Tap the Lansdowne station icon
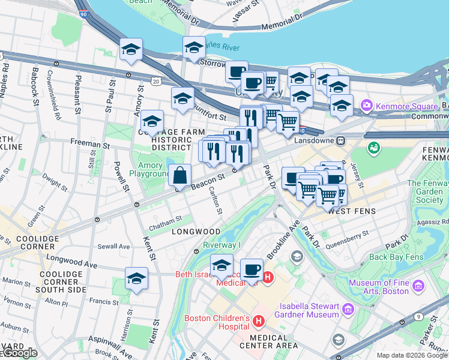pos(340,140)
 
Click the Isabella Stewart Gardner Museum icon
pos(348,310)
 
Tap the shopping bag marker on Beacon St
pos(179,176)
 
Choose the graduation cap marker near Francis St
pos(136,279)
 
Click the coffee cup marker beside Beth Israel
pos(252,269)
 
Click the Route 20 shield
pos(157,81)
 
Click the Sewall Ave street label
pos(114,247)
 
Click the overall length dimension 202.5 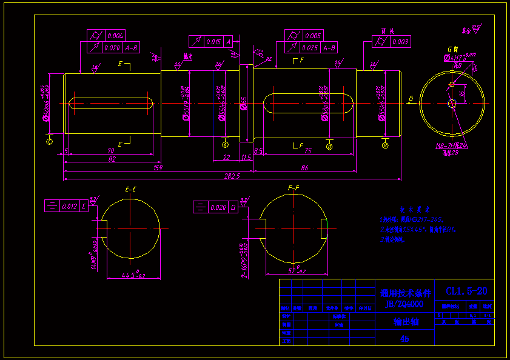coord(232,176)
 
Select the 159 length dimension coord(158,167)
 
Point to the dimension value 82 coord(112,159)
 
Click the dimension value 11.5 coord(246,157)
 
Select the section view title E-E coord(130,190)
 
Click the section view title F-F coord(294,188)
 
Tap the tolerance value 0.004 coord(115,35)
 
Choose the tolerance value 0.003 coord(400,42)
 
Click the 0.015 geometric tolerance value coord(213,42)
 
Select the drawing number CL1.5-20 coord(466,292)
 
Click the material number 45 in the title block coord(404,339)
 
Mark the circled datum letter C coord(49,141)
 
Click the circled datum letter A coord(226,144)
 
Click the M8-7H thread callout coord(446,145)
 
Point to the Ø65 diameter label coord(244,103)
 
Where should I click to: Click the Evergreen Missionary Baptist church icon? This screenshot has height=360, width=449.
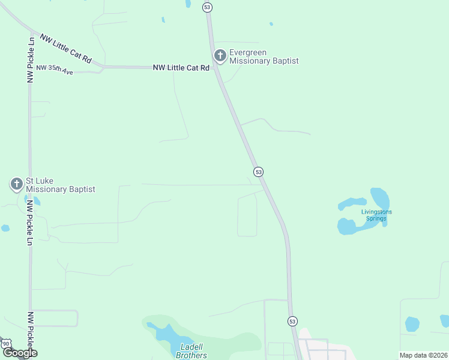(x=220, y=56)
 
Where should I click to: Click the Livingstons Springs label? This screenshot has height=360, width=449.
(x=376, y=215)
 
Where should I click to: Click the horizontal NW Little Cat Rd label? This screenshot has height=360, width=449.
(x=181, y=68)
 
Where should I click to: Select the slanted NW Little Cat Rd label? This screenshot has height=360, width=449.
(x=66, y=48)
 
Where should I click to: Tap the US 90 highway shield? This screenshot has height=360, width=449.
(x=6, y=343)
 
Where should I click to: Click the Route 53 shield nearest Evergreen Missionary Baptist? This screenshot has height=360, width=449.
(x=207, y=7)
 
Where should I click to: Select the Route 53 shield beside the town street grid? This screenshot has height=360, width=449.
(x=292, y=321)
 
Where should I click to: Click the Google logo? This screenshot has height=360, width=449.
(x=20, y=353)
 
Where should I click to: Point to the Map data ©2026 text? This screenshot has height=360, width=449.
(x=423, y=355)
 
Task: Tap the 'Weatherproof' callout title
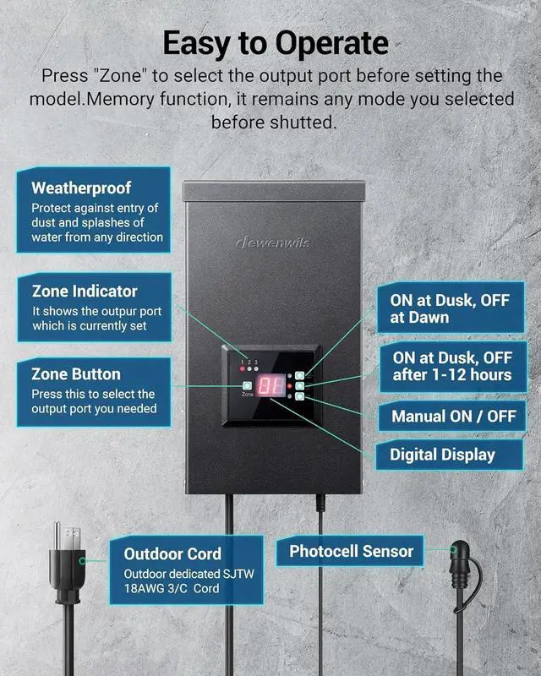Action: [x=81, y=188]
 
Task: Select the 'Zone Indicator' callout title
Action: [x=85, y=291]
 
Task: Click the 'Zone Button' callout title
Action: [x=76, y=373]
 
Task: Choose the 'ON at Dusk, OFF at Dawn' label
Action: [x=445, y=308]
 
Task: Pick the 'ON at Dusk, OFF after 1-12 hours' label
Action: [x=451, y=366]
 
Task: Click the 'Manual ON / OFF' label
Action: [x=453, y=416]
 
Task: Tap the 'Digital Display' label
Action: [x=442, y=455]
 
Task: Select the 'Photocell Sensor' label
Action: [x=352, y=551]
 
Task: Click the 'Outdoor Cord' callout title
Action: [x=172, y=553]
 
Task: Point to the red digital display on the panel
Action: [x=270, y=386]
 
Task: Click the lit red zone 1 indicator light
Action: [x=243, y=369]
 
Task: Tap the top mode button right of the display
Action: [x=299, y=374]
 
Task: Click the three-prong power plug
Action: [x=65, y=558]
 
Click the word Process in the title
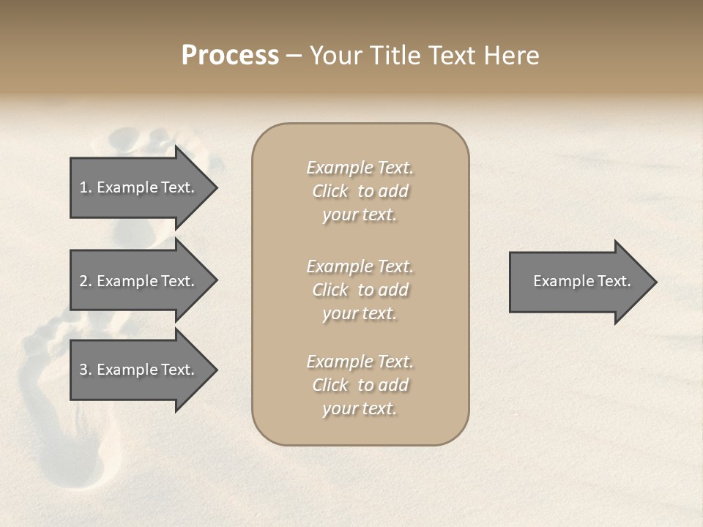click(230, 56)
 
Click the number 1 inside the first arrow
click(83, 187)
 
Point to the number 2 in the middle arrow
click(83, 281)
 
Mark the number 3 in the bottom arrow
click(83, 370)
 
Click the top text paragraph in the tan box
click(360, 191)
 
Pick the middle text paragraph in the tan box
click(360, 290)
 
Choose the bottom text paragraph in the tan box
click(360, 385)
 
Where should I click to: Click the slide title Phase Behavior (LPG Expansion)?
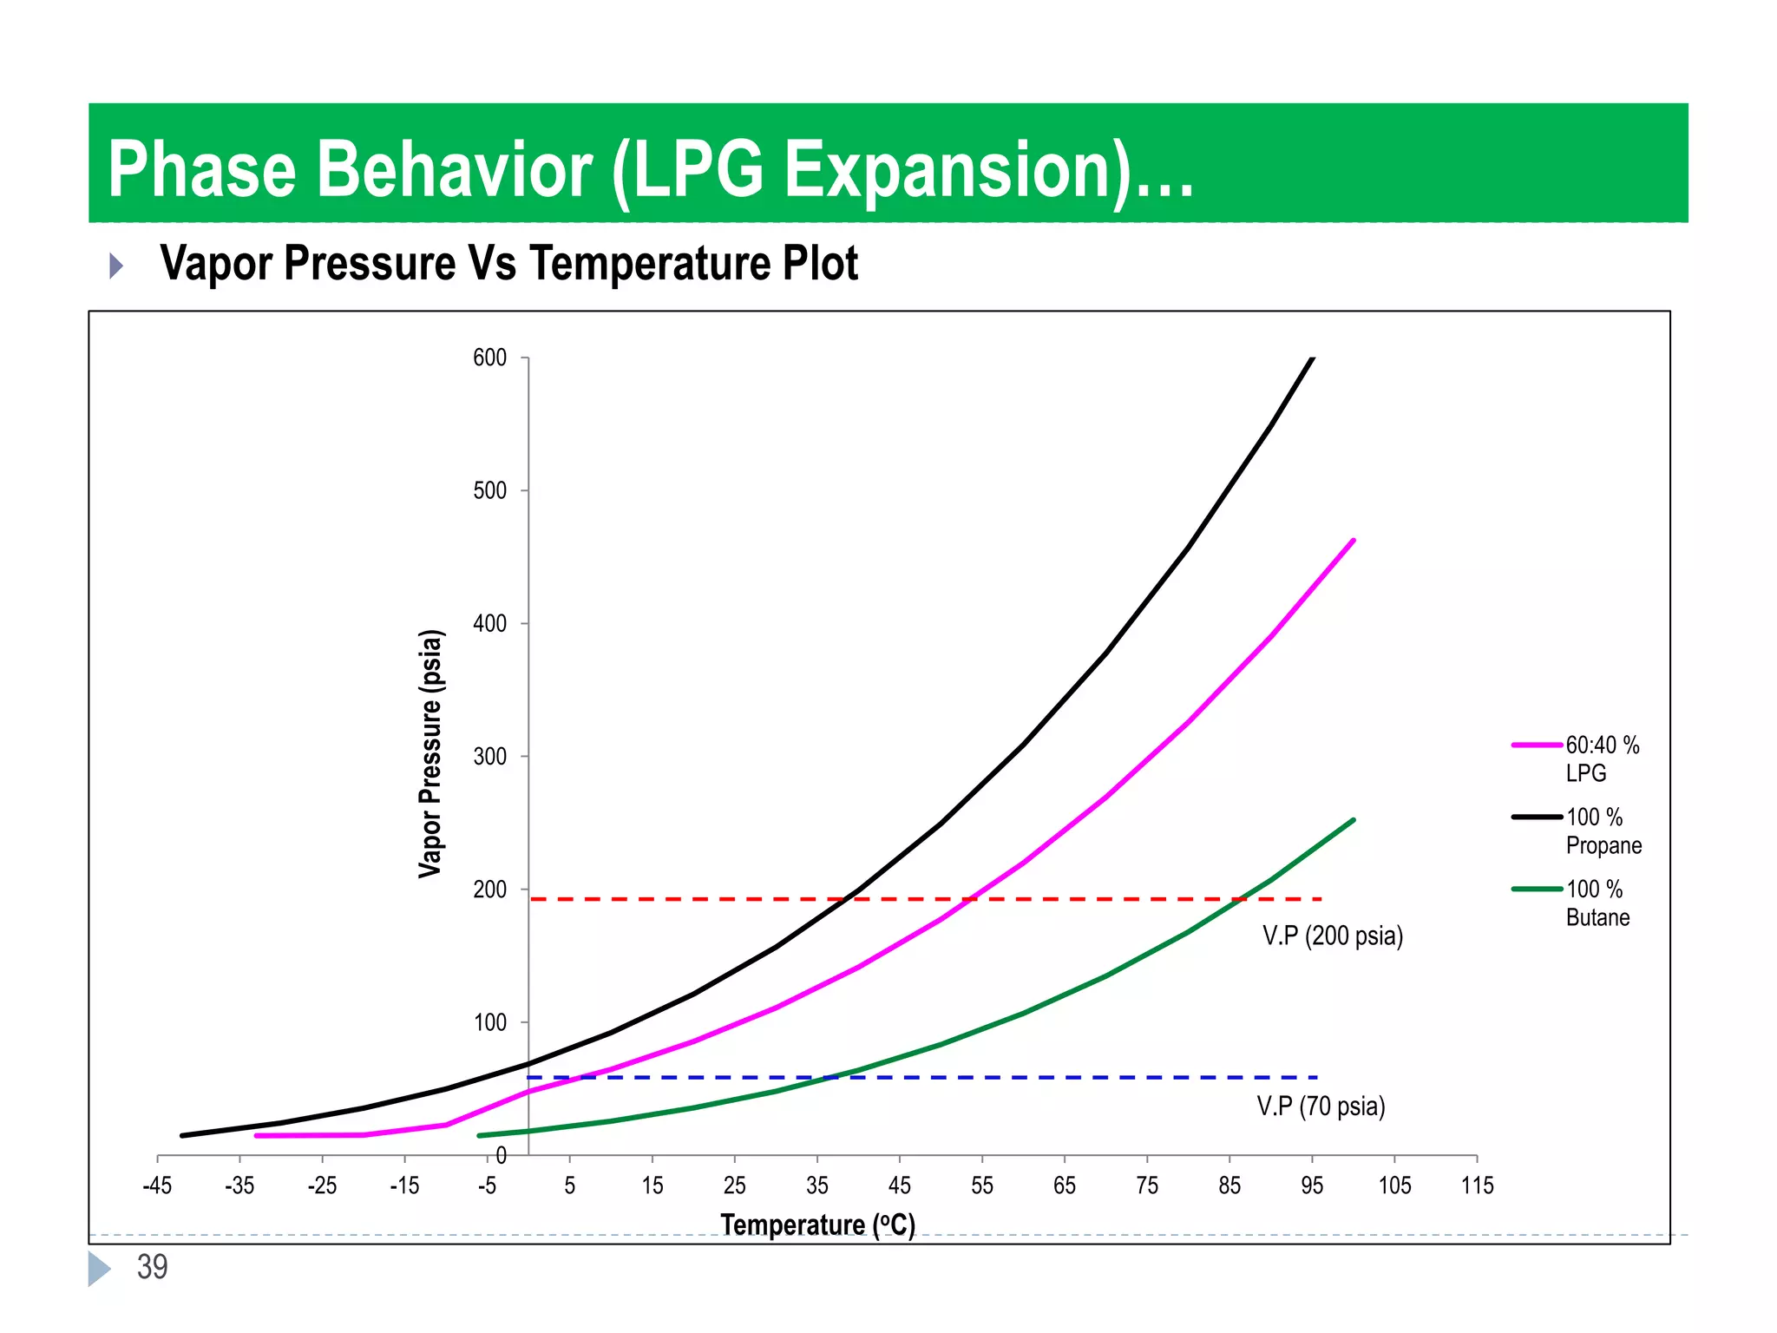pos(651,169)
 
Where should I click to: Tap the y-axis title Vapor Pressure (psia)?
pos(431,753)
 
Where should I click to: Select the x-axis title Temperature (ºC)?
pos(817,1225)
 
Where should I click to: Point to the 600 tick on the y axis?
pos(490,358)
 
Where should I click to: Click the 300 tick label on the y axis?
pos(490,757)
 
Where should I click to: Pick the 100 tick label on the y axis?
pos(490,1022)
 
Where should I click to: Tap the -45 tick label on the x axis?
pos(157,1185)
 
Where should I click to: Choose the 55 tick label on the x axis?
pos(981,1185)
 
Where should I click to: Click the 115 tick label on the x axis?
pos(1477,1185)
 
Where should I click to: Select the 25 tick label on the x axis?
pos(734,1185)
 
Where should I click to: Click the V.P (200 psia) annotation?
pos(1333,936)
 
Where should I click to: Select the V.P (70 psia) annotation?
pos(1321,1106)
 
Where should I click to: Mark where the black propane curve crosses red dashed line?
pos(846,899)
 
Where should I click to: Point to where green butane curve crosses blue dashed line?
pos(830,1078)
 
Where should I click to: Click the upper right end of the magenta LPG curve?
pos(1354,541)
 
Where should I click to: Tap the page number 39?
pos(152,1267)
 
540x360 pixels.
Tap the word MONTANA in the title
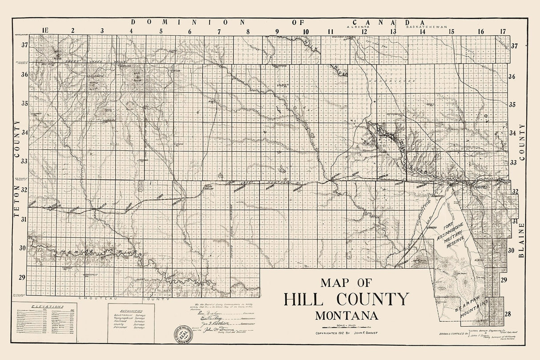point(347,316)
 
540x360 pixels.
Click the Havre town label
point(480,188)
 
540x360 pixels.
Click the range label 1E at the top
point(43,31)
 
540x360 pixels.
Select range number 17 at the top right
point(503,31)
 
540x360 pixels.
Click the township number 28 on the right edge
point(508,314)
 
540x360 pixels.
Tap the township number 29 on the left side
point(21,277)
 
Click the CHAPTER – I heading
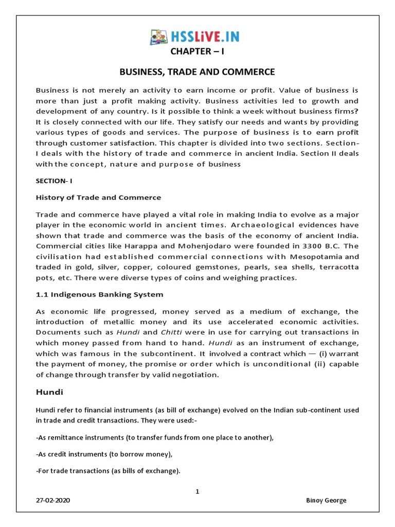tap(198, 52)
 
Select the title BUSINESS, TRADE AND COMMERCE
tap(198, 72)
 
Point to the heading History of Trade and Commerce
tap(98, 198)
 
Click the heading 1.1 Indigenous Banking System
tap(100, 294)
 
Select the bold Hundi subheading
tap(49, 392)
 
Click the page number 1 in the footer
tap(197, 492)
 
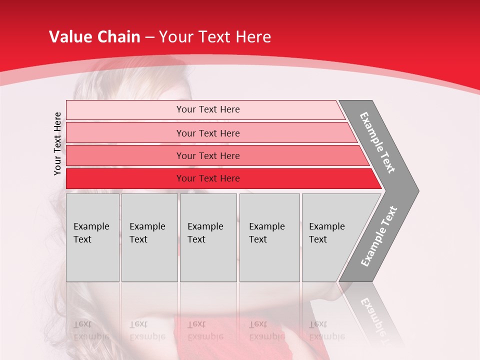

::::

*EXERCISE BRIEF*. Give every line of the data from the line with "Click the word Process in the title" up to and including the line with "pos(431,753)" as a JSON list of strings, one string per line, with blank lines and pictures left out.

*THE RESULT*.
[
  "Click the word Process in the title",
  "click(230, 56)",
  "Click the number 1 inside the first arrow",
  "click(83, 187)",
  "Point to the number 2 in the middle arrow",
  "click(83, 281)",
  "Mark the number 3 in the bottom arrow",
  "click(83, 370)",
  "Click the top text paragraph in the tan box",
  "click(360, 191)",
  "Pick the middle text paragraph in the tan box",
  "click(360, 290)",
  "Choose the bottom text paragraph in the tan box",
  "click(360, 385)",
  "Where should I click to: Click the slide title Phase Behavior (LPG Expansion)?",
  "pos(651,169)",
  "Where should I click to: Tap the y-axis title Vapor Pressure (psia)?",
  "pos(431,753)"
]